Deliverables include (by system):

  • Tested application system and interfaces, databases, and technical infrastructure
  • Trained users

Implementation phase (project level):

Key questions (by system):

  • What are the costs and schedule relative to plan?
  • What is the scope relative to plan?
  • What is the quality relative to plan
  • When will the benefits be realized relative to plan?
  • What adjustments for tuning, standardization, and integration are required relative to plan?
  • What are the current anticipated enhancement requests?
  • What are the current anticipated maintenance requests?
  • What are the lessons learned for the future?

Deliverables include (by system):

  • Working application system and interfaces, databases, and technical infrastructure
  • List of enhancement requests
  • List of maintenance requests
  • Performance measurement report

As enterprises become more dependent upon the internet for connectivity with constituencies, it is essential to develop, enhance, and maintain the information technology strategy on an ongoing basis. The strategy must emphasize connectivity through the data arteries as digital and information products become more pervasive.

Formulating information technology strategy is an enterpriship (entrepreneurship, leadership, and management) competency.

What Information Technology Management is About

The world is very much dependent on information technology because this is where businesses can get all of their information to customers or other consumers. Information technology is the study, development, and implementation with support of information systems. Information technology management is another step forward which takes the technology as a corporate resource where a company can organize it into an important tool to get their information to all targets. It can be used to help with business to gain new customers or to keep people abreast of all new things happening in the company.

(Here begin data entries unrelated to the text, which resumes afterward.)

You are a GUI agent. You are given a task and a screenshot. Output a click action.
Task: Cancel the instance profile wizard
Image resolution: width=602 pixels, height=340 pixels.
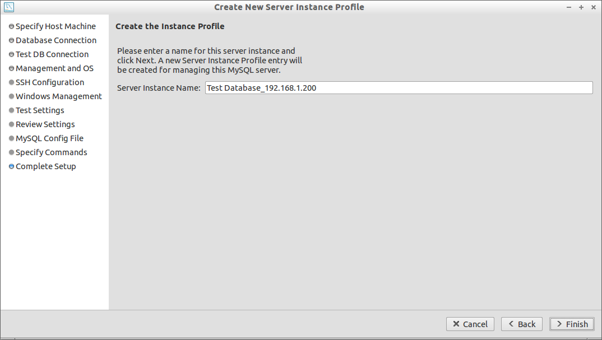pyautogui.click(x=470, y=324)
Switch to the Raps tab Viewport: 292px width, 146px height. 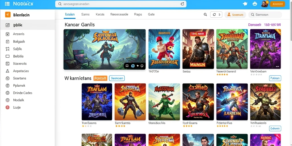coord(138,14)
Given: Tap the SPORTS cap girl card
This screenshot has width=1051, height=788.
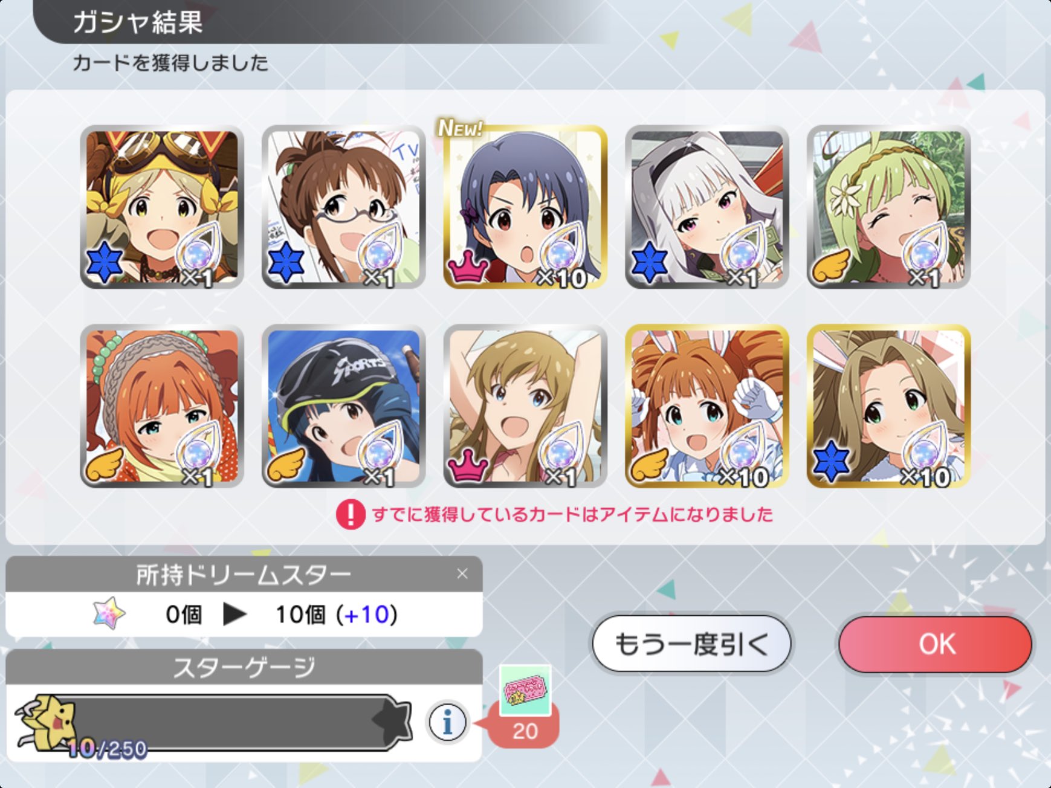Looking at the screenshot, I should click(343, 406).

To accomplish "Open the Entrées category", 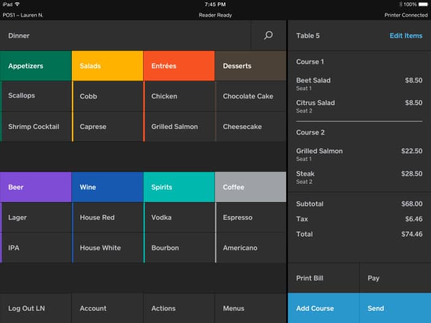I will tap(179, 66).
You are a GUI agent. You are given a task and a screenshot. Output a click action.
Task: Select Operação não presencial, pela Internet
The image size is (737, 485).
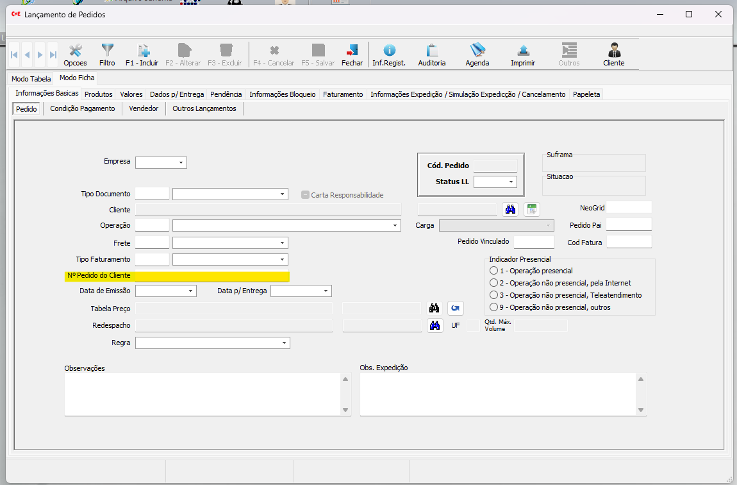pyautogui.click(x=493, y=283)
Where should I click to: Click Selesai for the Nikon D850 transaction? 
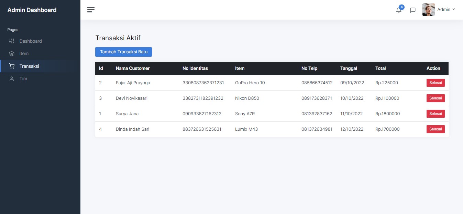pos(436,98)
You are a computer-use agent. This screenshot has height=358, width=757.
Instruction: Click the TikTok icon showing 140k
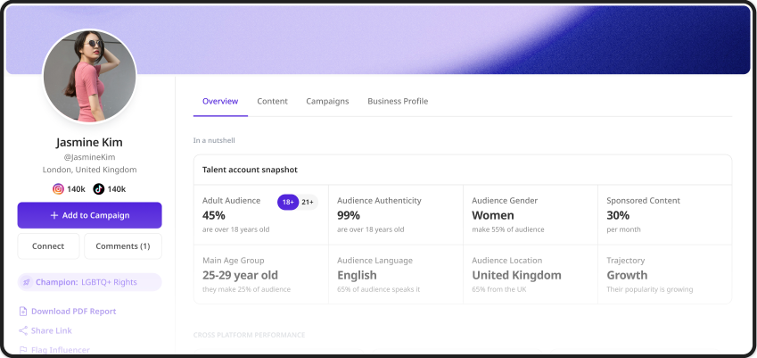tap(98, 188)
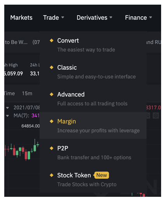This screenshot has width=165, height=203.
Task: Expand the Derivatives dropdown arrow
Action: 111,17
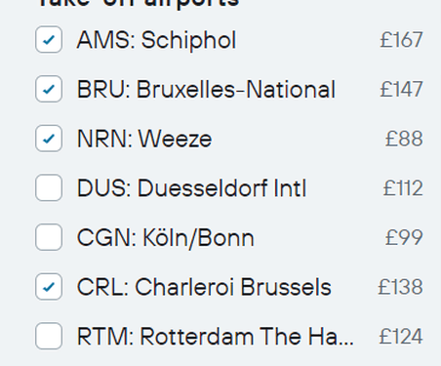The height and width of the screenshot is (366, 441).
Task: Uncheck the AMS: Schiphol checkbox
Action: [49, 40]
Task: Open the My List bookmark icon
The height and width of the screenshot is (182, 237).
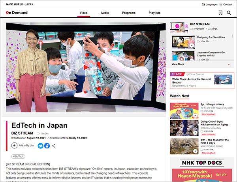Action: point(220,13)
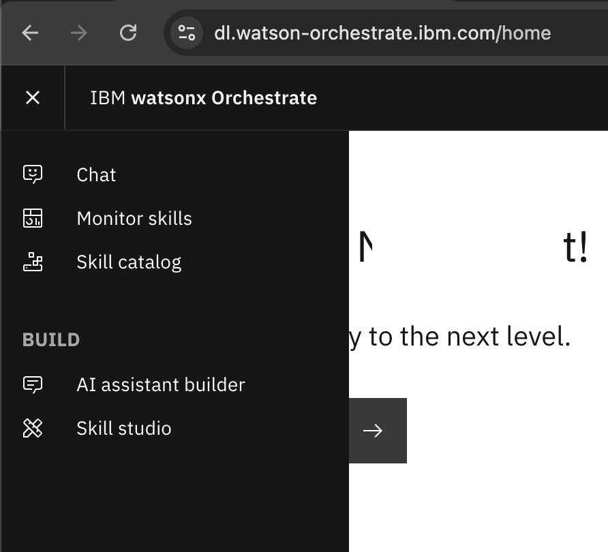Click the Skill catalog icon
The width and height of the screenshot is (608, 552).
point(33,262)
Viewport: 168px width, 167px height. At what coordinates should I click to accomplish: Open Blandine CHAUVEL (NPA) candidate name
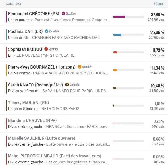coord(32,120)
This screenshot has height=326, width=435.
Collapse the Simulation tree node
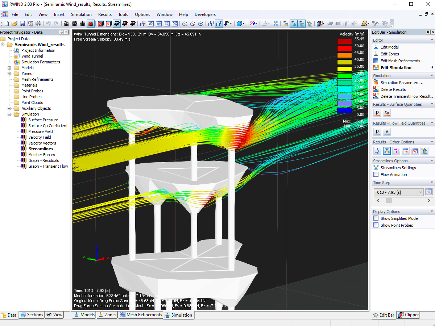[x=9, y=114]
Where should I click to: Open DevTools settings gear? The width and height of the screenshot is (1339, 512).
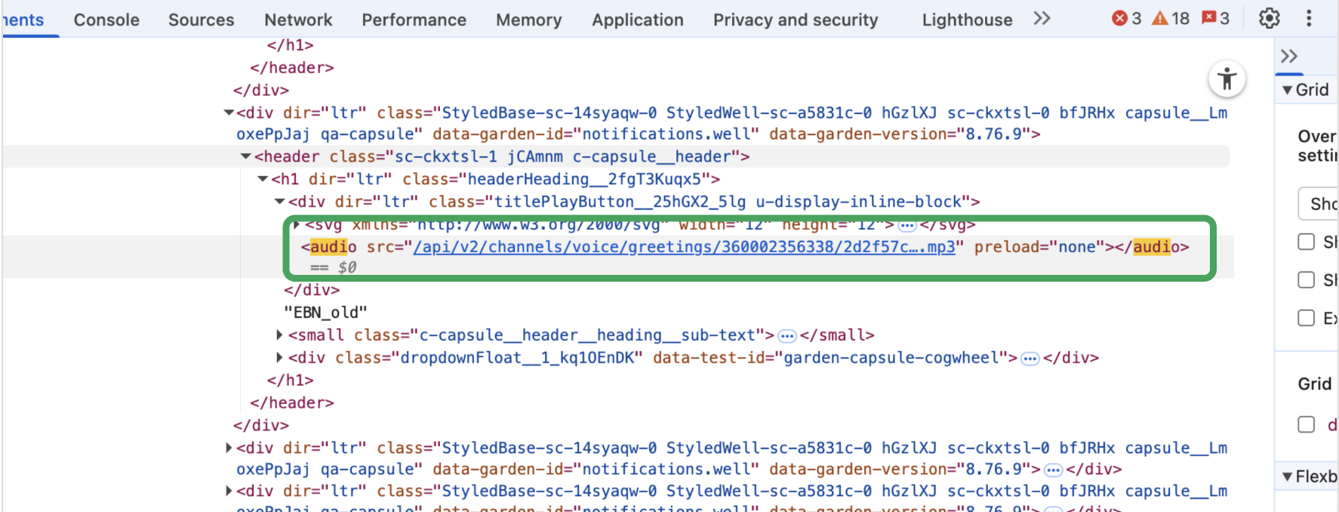(1269, 18)
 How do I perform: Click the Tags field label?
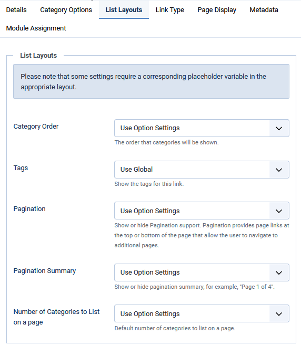tap(21, 168)
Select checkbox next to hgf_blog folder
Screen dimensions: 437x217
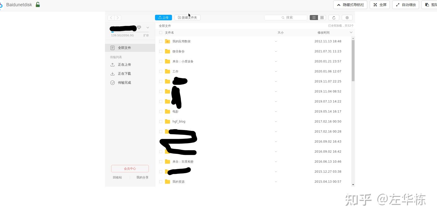coord(161,122)
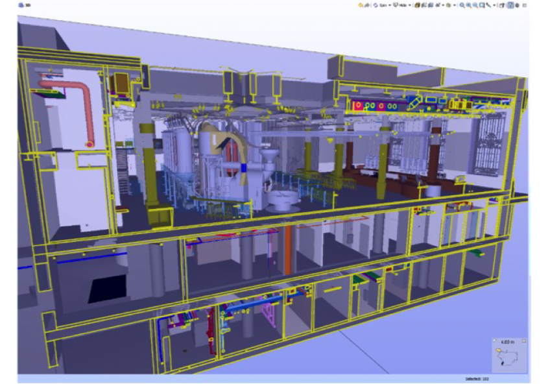Click the brown section box icon

pos(416,5)
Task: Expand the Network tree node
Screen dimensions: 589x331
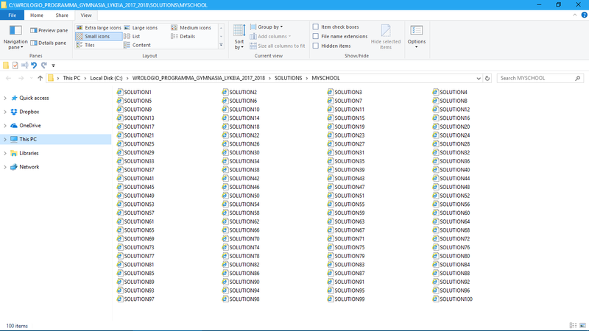Action: pyautogui.click(x=5, y=167)
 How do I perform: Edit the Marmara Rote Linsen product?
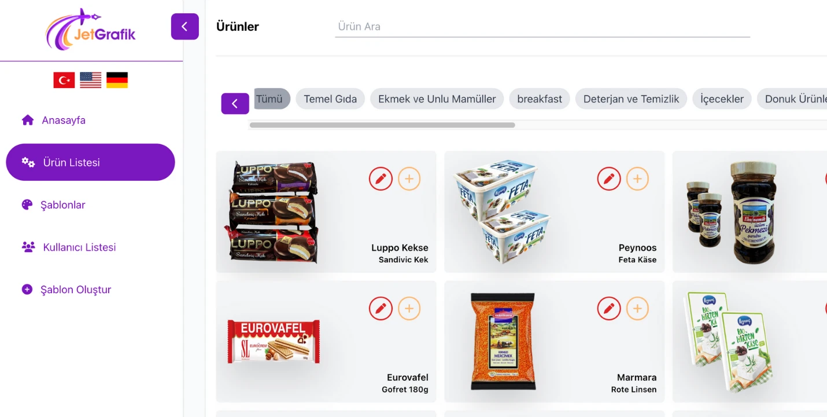[x=609, y=309]
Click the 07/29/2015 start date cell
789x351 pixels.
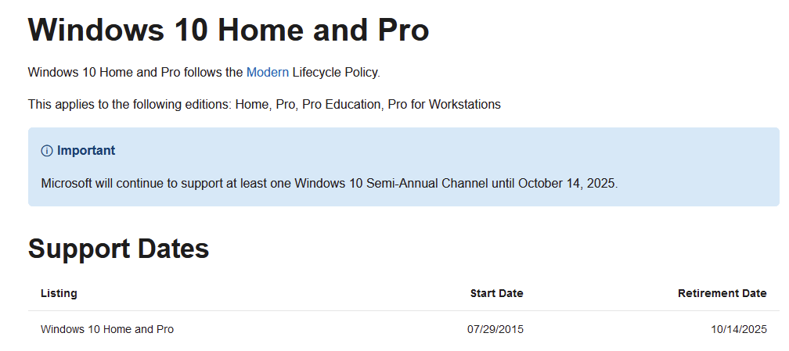point(495,329)
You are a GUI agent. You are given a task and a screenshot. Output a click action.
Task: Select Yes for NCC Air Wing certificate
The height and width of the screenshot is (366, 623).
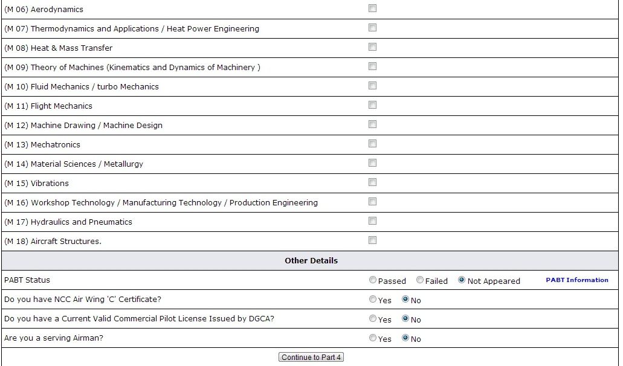[x=372, y=299]
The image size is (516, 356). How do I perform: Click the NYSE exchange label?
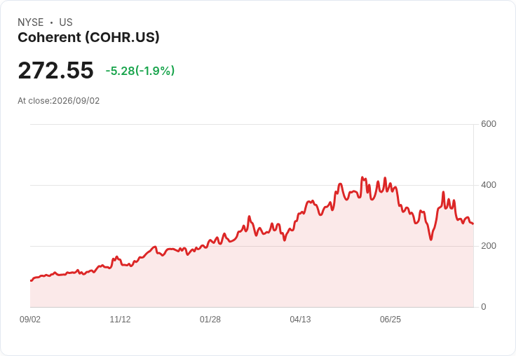coord(31,22)
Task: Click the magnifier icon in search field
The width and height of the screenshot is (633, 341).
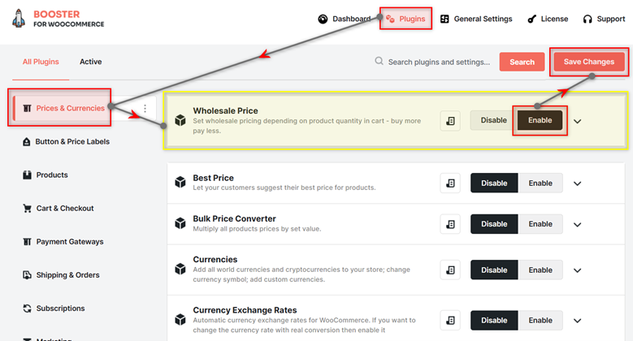Action: tap(379, 62)
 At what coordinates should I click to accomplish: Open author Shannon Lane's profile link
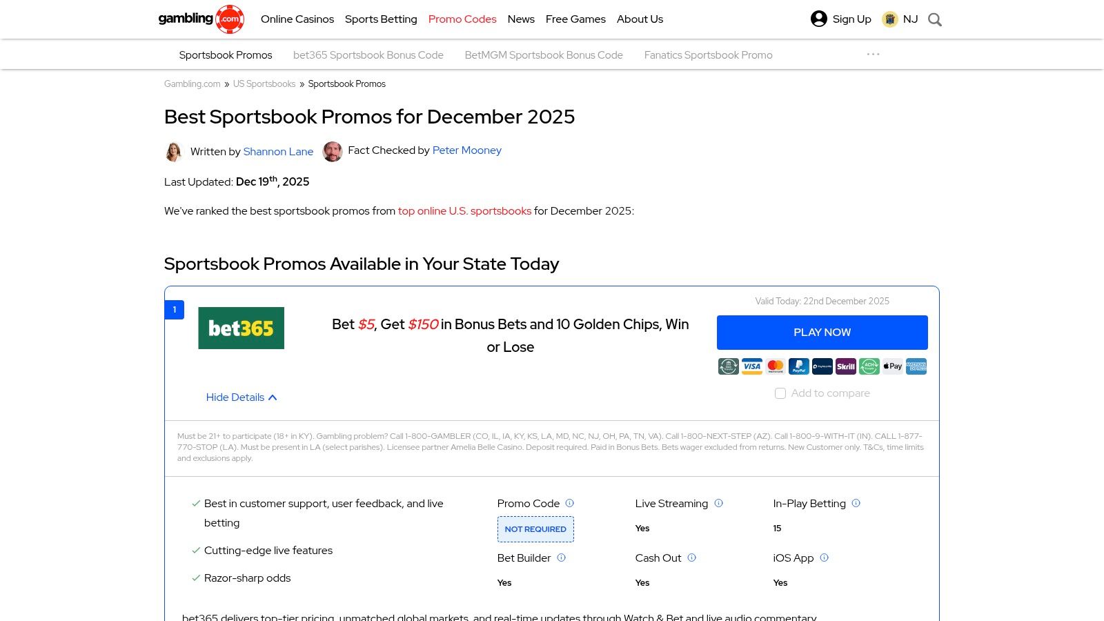(x=278, y=152)
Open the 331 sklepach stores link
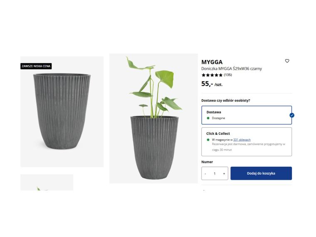The width and height of the screenshot is (316, 237). [242, 140]
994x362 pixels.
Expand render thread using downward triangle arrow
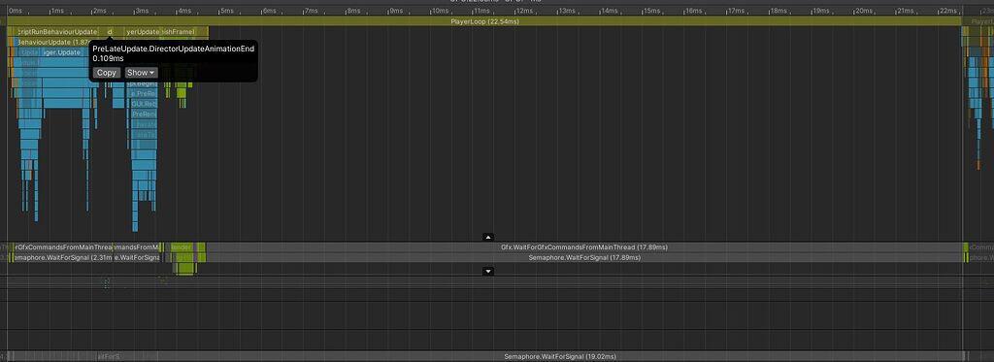(x=488, y=272)
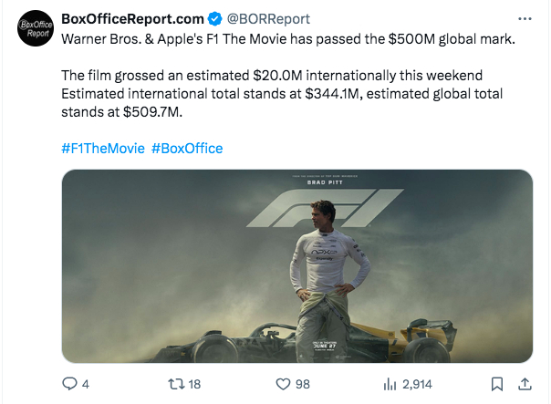Bookmark this post
Image resolution: width=551 pixels, height=404 pixels.
pyautogui.click(x=496, y=384)
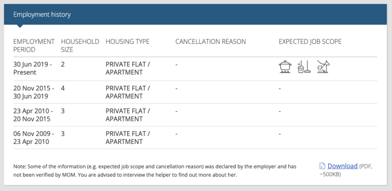
Task: Download the employment history PDF
Action: tap(342, 166)
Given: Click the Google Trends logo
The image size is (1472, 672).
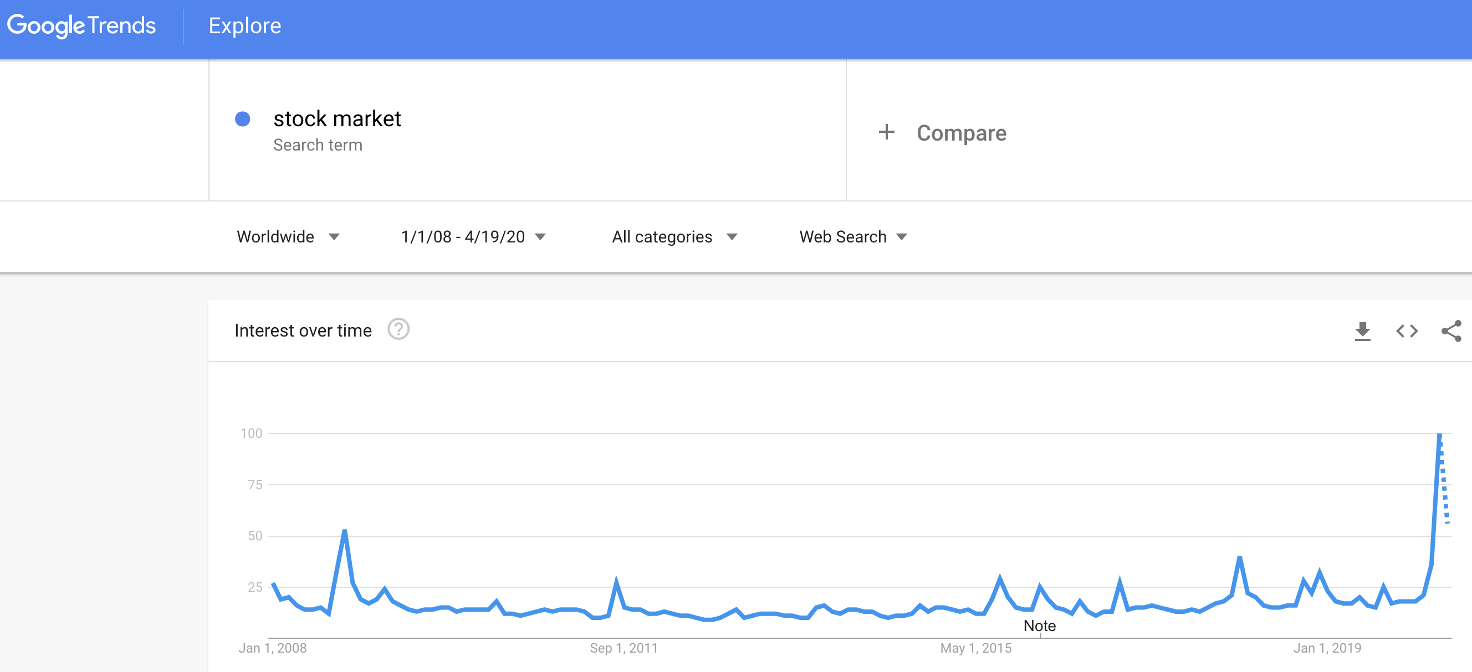Looking at the screenshot, I should (81, 26).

Businesses who employ it must be in close relations with IT management in order for their businesses can use it to its optimum effectiveness. Topics that need to be understood to make information technology work is strategic planning, financial management, and risk analysis.

With this area of expertise becoming so much more important in this world, people can study this area at length. There are bachelor, masters, and doctorate degrees. There are many colleges who offer these courses. There are even courses online that allow some people with current jobs to take an online course at home. It helps people to accomplish a goal without adjusting their lifestyle too much.

To more closely look at the role of an IT manager, they must know how to plan, design, select, and use the new technologies that are coming out to integrate into the business that is employing them. Therefore, it is the ability of a person to effectively use the systems available to make it work for a business.

There are many resources online to find out more about this topic. There are schools who can help people decide if this is the career path that they would like to take. Businesses can get information on IT consultants who can help improve their businesses with setting up their system, and implementing the most economical system with up-to-date software.

There are journals available on all of the latest topics. They have some of the best people in the field keep other managers informed of new technologies being tested.

There can be specialists in different businesses who need information technology. Technology is advancing in every field, and it may take more expertise to implement information technology in certain fields because each field has its own specified systems.

Information technology management is a necessary field as our society continues to grow. Information technology are a set of technological systems which groups or businesses employ in order to spread the information which they produce or in turn, collect. Businesses may not be information technology businesses and need the assistance of those who are experts in the field to implement it into their business. IT managers are these people, and they can help to study a business and build the network of a business with the most economical and up-to-date systems. To become an IT manager, one can go to college advisors to find out if this is the field for them. There are many programs across the country.